* [Records]:
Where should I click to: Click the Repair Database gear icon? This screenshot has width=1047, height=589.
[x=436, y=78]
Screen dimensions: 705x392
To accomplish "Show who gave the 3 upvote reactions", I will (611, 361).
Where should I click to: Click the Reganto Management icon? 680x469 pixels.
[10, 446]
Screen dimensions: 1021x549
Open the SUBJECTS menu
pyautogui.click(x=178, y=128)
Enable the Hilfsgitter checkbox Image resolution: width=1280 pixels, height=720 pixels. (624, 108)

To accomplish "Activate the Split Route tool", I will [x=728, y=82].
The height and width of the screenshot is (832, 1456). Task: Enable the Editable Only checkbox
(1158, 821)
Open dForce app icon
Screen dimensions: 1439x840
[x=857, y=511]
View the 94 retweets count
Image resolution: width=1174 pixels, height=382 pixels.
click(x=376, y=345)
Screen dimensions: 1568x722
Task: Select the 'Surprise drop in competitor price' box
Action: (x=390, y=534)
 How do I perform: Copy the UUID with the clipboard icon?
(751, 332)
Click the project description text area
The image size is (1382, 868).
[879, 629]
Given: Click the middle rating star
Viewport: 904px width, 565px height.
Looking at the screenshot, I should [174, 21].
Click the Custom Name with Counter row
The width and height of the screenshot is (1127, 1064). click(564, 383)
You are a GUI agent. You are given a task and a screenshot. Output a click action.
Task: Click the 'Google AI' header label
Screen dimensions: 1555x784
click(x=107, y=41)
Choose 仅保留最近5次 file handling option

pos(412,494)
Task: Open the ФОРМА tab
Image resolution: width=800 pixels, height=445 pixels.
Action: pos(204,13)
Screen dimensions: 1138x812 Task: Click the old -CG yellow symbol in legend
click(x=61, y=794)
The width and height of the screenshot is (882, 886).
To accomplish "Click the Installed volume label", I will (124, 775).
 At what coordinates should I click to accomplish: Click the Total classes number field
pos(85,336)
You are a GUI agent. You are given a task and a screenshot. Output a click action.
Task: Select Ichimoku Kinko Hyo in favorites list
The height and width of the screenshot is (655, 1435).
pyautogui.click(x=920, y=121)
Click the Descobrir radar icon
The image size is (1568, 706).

* [What to do]: State how many of the lines above contain the string "will". Treat case as significant, and reply with the number alone.

* [Solution for this task]: 3